To add insult to injury, on the trip back to port, the guide passed around a brochure called "Seashells of the Southeast Atlantic Coast," aka "Everything You Didn't Find on This Trip." There was also a show-and-tell, where he brought out a cart of really cool stuff they'd found on previous trips. Yay, thanks. Including a stinky, unpreserved, dead baby sea turtle. "See, this is where the seagull poked a hole in its shell to kill and eat it..." Uh dude? There are small kids on this tour. They're probably gonna have nightmares now. Me, I just thought it was in really poor taste. Plus it smelled bad.

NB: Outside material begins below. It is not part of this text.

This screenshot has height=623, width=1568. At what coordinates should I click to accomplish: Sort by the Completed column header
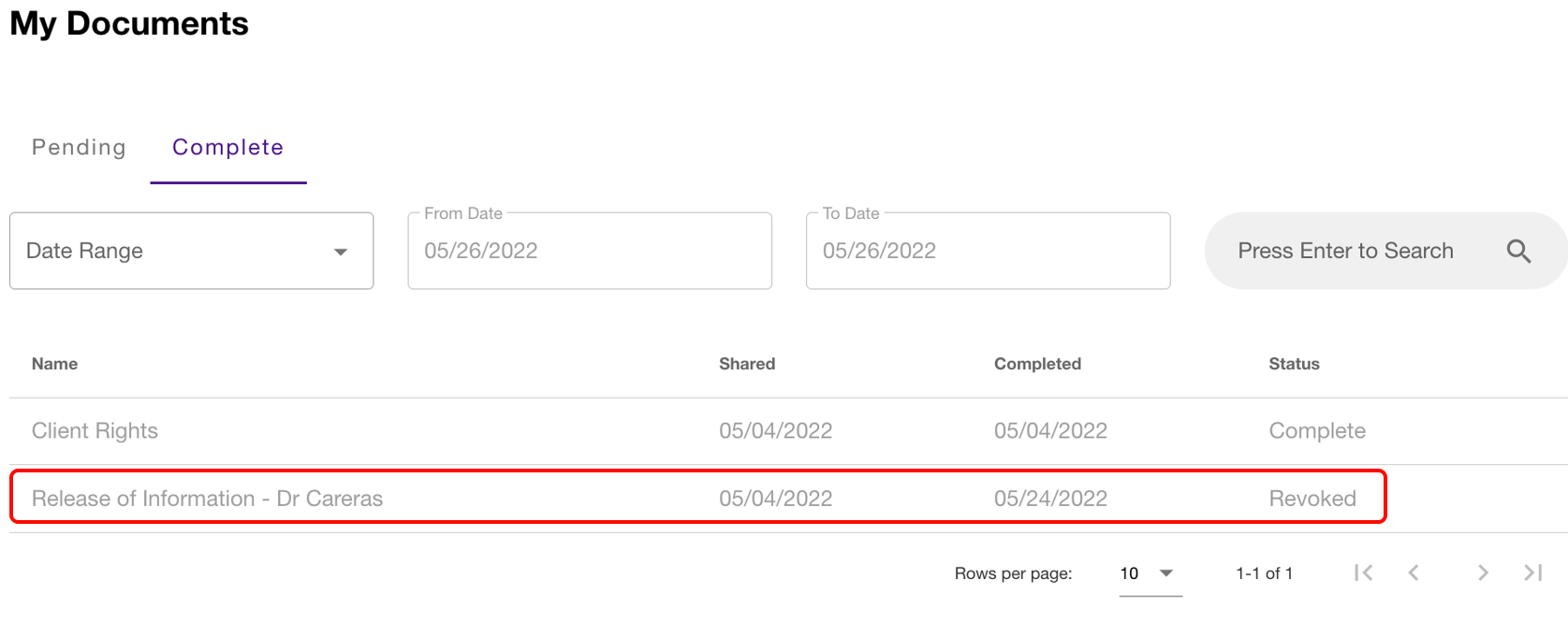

* "Only tour to the lighthouse" - Note we did not go TO the lighthouse, we sailed past it and didn't even stop. We didn't land within three hundred yards of the lighthouse, and were certainly NOT "shelling under the shadow of the Georgetown lighthouse" as the text of the ad and the picture would lead you to believe.
* "Sight the Civil War wreck of the Union flagship Harvest Moon." OK, if by "sight" you mean have a blob several hundred yards away that could have been a rock or piece of debris pointed out and described as such, then I suppose we did do this. We saw about a foot of smokestack from such a vast distance that it could have been anything; if we hadn't been told what it was, we never would have known. This website has a much better picture of what's visible of the smokestack at high tide; from where we were, all we saw was a black thing that may as well have been driftwood.
* "Informative commentary by on-board naturalist" - Our "on-board naturalist" didn't appear to know a buzzard from a blue-footed booby and claimed that anything that didn't have a white head couldn't possibly be an eagle.
* "Clean and modern restrooms" - This was an outhouse, basically, from what my husband said (he used it, I didn't). He said there was no running water in the bathroom with which to wash your hands, and in any event, the liquid soap dispenser was missing its lid, so the liquid soap had become a watery graveyard for numerous insects.